- Passage for review:
○ ○ ○ ○ ○ ○ ○
Michel Doukeris: Hey. Thank you for the question. I think that the first point is really a matter of and instead of and instead of or. So, I think that we need to be able to invest in the core and renovate, create excitement around our core brands. As you said, best-class work being done in Brazil for Brahma Duplo Malte. If you think about Cass in Korea, incredible results, Victoria and Modelo in Mexico doing extremely well. At the same time, because we know that we have penetration opportunities, and we can gather more consumers and be present in more occasions. We need to continue to innovate in this Beyond Beer space that offers us incredible opportunities for growth, especially with female consumers and sources a lot from liquor and from wine.
One of the key learnings, I can talk about this for a long time, but I — I’ll try to get to you the biggest learning that we had so far because of the timing the other questions that we’d like to talk about is really that when we create new brands that are catered to this consumer and to the occasions that we want to gain share, they work better in the long term. They start — is lower than when you extend brands from our core brands, but they build a much more sustainable model. And the learnings that we’ve been having on that — they go from Brutal Fruit in Africa to BEES in Brazil to what we’ve been seeing with Cutwater and NÃTRL in North America from Canada and the U.S. And those brands, they are champions of the future that we are investing consistently to build.
It’s a very, very good way to expand the portfolio. It’s aggressive because they go outside of our core and they interact with new consumers, but is much more sustainable. And we’ve been doing things both ways, when we need to do something fast, using our core brands, extension lines, but we’ve been doing also creating new-to-the-world brands, and they are doing very well. And this is true in the physical world. I just gave you examples NÃTRL, Brutal Fruit and it’s even more true in the digital space. For example, what we are doing in TaDa now in the direct-to-consumer ecosystem is a multi-country already born global brand. We’re are in 11 countries, expanding very quickly, is a very powerful value proposition to consumers, a brand that is being built at fast stellar pace.
○ ○ ○ ○ ○ ○ ○
- Records from a dataset:
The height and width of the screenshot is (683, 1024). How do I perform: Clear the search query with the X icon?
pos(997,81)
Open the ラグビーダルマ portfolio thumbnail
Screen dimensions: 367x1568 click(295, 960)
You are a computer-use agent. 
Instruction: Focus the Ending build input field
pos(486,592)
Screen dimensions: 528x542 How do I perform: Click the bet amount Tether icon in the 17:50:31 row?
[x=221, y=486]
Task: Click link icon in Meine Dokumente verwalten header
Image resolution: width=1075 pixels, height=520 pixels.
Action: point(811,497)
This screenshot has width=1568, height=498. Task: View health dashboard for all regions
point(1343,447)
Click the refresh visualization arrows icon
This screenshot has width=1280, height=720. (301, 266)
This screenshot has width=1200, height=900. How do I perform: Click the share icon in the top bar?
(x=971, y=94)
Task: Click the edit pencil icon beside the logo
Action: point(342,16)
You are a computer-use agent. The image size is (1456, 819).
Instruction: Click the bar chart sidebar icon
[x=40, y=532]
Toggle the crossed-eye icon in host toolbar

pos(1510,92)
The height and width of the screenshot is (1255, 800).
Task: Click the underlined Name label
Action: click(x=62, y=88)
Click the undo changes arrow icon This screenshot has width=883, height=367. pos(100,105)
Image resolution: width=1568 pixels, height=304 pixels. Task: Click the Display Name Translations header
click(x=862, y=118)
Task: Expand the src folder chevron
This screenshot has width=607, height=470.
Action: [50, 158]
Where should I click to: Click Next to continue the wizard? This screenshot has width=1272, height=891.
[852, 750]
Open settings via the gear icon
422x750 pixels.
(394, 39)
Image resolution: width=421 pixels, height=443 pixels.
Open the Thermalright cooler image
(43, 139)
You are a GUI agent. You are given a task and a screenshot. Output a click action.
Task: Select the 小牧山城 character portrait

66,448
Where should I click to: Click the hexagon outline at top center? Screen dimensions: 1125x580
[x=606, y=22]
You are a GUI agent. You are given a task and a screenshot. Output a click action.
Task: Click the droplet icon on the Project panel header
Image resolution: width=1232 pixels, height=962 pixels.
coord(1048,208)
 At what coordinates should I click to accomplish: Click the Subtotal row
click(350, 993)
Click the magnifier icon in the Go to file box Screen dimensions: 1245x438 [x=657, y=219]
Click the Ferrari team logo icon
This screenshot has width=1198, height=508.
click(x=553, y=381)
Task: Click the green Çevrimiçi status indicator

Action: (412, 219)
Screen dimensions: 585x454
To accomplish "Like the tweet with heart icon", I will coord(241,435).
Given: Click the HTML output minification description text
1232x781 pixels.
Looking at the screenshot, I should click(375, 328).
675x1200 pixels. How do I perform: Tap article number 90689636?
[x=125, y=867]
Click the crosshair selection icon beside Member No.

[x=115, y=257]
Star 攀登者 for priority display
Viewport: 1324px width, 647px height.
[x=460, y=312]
○ ○ ○ ○ ○ ○ ○
- What the task requires: In the first paragraph of the transcript excerpt, which brands does the speaker give as examples of work on core brands? List each one with the country mentioned for it.

- Task result:
- Brahma Duplo Malte (Brazil)
- Cass (Korea)
- Victoria (Mexico)
- Modelo (Mexico)